On the drive from Prizren where we were staying at the “Hotel Kaçinari”:, we crossed the Lumi Drini River and saw a market setting up on the roadside with lots of huge bags of peppers, chillies, and grapes. We stopped to have a look, but it quickly became clear that photographs were not acceptable.

The Monastery is located in the forests of the Deçan Canyon and on arrival, we had to pass through a roadblock before entering the carpark. The entrance to the complex is guarded by KFOR, an international NATO-led peacekeeping force, and passports had to be surrendered as security. We were also told we couldn’t take photos with our large camera, but mobile phone photos were OK, and we got the thumbs up for a small compact camera. Moderate dress was also required i.e. no strappy tops or shorts.

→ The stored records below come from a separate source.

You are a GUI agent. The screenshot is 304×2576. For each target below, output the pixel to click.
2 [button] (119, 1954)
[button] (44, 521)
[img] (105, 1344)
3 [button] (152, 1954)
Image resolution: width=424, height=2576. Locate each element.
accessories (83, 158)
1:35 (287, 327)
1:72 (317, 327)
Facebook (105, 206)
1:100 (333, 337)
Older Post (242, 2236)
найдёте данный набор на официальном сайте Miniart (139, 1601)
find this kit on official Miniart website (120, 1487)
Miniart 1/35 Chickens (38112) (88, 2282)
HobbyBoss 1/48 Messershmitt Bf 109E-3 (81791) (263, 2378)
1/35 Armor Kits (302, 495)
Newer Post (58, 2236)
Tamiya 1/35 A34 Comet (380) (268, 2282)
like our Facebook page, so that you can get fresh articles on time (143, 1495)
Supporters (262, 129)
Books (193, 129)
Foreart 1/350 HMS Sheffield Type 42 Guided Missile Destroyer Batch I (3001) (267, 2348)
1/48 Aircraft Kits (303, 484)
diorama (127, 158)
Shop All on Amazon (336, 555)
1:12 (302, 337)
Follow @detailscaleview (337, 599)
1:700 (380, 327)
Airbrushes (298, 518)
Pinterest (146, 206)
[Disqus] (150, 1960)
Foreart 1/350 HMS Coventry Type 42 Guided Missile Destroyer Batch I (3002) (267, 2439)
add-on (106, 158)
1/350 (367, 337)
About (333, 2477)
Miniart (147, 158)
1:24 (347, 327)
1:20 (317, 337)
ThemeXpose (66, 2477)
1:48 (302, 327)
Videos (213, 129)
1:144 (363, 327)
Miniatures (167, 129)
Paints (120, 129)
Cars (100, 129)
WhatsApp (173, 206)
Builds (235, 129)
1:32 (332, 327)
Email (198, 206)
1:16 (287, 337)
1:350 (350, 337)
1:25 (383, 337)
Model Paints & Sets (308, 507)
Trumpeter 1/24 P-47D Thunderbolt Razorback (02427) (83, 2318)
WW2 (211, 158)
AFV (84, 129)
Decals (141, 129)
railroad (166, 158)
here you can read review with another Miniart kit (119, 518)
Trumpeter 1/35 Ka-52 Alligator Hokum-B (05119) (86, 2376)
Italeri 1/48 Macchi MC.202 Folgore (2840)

At the entrance to the church, a Japanese group of eight arrived at the same time as us, and it was agreed we would join them. This turned out well, as the monastery guide spoke in English and as the jolly Japanese tour guide had to translate, it gave us time to take in the 4,000 square metres of unrestored 14th century frescos with 1,000 individual paintings and 10,000 faces. The materials used included real gold and lapis lazuli from Afghanistan (as at “Studenica”: in Serbia which we’d visited earlier in the year).

The building, one of the largest medieval Serb structures, combined Byzantine, Romanesque, and Gothic features, known as the Raska style. There were three parts: the narthex, the sanctuary and the area behind the altar screen or iconostasis.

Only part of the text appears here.